WHAT IS BEING ASKED: Turn the lines from the one containing "Dave Dobson (76, 181)" through the end of the rows into a Markdown table with two columns, No. and Entry, giving each line a running number and skipping blank lines.

Collected data entries:
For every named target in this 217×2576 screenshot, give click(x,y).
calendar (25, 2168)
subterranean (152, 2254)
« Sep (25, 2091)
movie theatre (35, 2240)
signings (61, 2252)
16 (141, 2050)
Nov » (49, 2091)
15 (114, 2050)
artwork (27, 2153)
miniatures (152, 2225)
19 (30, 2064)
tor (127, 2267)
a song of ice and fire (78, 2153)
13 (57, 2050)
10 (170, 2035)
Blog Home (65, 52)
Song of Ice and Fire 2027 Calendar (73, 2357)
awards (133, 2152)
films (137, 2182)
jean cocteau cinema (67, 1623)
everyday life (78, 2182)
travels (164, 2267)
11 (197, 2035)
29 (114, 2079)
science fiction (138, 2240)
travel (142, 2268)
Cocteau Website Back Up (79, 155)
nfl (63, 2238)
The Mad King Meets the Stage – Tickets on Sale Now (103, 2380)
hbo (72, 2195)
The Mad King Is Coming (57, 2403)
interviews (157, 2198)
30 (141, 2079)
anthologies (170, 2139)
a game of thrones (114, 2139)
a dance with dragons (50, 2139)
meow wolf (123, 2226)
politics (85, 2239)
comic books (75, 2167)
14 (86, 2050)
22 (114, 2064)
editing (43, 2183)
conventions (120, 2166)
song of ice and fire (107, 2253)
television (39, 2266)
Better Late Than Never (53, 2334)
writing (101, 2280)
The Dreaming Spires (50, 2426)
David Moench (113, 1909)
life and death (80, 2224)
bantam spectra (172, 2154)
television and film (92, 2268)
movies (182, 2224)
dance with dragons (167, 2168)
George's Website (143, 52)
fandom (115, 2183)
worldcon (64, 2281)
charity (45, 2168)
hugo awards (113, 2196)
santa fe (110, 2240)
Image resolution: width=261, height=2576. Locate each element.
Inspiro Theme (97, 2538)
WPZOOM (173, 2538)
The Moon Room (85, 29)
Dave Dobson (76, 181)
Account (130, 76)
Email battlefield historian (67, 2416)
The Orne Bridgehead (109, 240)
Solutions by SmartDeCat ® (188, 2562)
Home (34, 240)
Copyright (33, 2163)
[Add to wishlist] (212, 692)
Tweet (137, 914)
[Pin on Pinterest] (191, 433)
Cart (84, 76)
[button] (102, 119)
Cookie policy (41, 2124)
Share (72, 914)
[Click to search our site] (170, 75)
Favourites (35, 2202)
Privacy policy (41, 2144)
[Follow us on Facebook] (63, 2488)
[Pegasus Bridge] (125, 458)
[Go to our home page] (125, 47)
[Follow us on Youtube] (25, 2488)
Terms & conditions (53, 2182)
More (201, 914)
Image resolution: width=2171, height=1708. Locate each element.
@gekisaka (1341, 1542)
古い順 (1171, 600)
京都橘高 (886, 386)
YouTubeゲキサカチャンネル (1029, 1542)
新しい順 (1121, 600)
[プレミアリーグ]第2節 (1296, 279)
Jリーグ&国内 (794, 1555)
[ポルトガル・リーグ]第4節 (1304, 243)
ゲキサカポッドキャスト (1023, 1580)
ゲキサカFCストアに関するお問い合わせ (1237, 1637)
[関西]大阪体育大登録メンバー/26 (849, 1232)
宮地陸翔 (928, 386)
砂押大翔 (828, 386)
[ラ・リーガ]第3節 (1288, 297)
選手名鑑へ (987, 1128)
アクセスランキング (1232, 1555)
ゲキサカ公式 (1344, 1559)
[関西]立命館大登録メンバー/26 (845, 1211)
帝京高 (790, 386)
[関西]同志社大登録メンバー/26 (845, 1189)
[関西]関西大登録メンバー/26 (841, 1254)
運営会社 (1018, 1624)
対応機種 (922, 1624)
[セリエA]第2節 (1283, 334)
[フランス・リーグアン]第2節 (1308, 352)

SOLUTION TO THE PROBLEM:
| No. | Entry |
|---|---|
| 1 | Dave Dobson (76, 181) |
| 2 | Account (130, 76) |
| 3 | Email battlefield historian (67, 2416) |
| 4 | The Orne Bridgehead (109, 240) |
| 5 | Solutions by SmartDeCat ® (188, 2562) |
| 6 | Home (34, 240) |
| 7 | Copyright (33, 2163) |
| 8 | [Add to wishlist] (212, 692) |
| 9 | Tweet (137, 914) |
| 10 | [Pin on Pinterest] (191, 433) |
| 11 | Cart (84, 76) |
| 12 | [button] (102, 119) |
| 13 | Cookie policy (41, 2124) |
| 14 | Share (72, 914) |
| 15 | [Click to search our site] (170, 75) |
| 16 | Favourites (35, 2202) |
| 17 | Privacy policy (41, 2144) |
| 18 | [Follow us on Facebook] (63, 2488) |
| 19 | [Pegasus Bridge] (125, 458) |
| 20 | [Go to our home page] (125, 47) |
| 21 | [Follow us on Youtube] (25, 2488) |
| 22 | Terms & conditions (53, 2182) |
| 23 | More (201, 914) |
| 24 | Image resolution: width=2171, height=1708. Locate each element. |
| 25 | @gekisaka (1341, 1542) |
| 26 | 古い順 (1171, 600) |
| 27 | 京都橘高 (886, 386) |
| 28 | YouTubeゲキサカチャンネル (1029, 1542) |
| 29 | 新しい順 (1121, 600) |
| 30 | [プレミアリーグ]第2節 (1296, 279) |
| 31 | Jリーグ&国内 (794, 1555) |
| 32 | [ポルトガル・リーグ]第4節 (1304, 243) |
| 33 | ゲキサカポッドキャスト (1023, 1580) |
| 34 | ゲキサカFCストアに関するお問い合わせ (1237, 1637) |
| 35 | [関西]大阪体育大登録メンバー/26 (849, 1232) |
| 36 | 宮地陸翔 (928, 386) |
| 37 | 砂押大翔 (828, 386) |
| 38 | [ラ・リーガ]第3節 (1288, 297) |
| 39 | 選手名鑑へ (987, 1128) |
| 40 | アクセスランキング (1232, 1555) |
| 41 | ゲキサカ公式 (1344, 1559) |
| 42 | [関西]立命館大登録メンバー/26 (845, 1211) |
| 43 | 帝京高 (790, 386) |
| 44 | [関西]同志社大登録メンバー/26 (845, 1189) |
| 45 | [関西]関西大登録メンバー/26 (841, 1254) |
| 46 | 運営会社 (1018, 1624) |
| 47 | 対応機種 (922, 1624) |
| 48 | [セリエA]第2節 (1283, 334) |
| 49 | [フランス・リーグアン]第2節 (1308, 352) |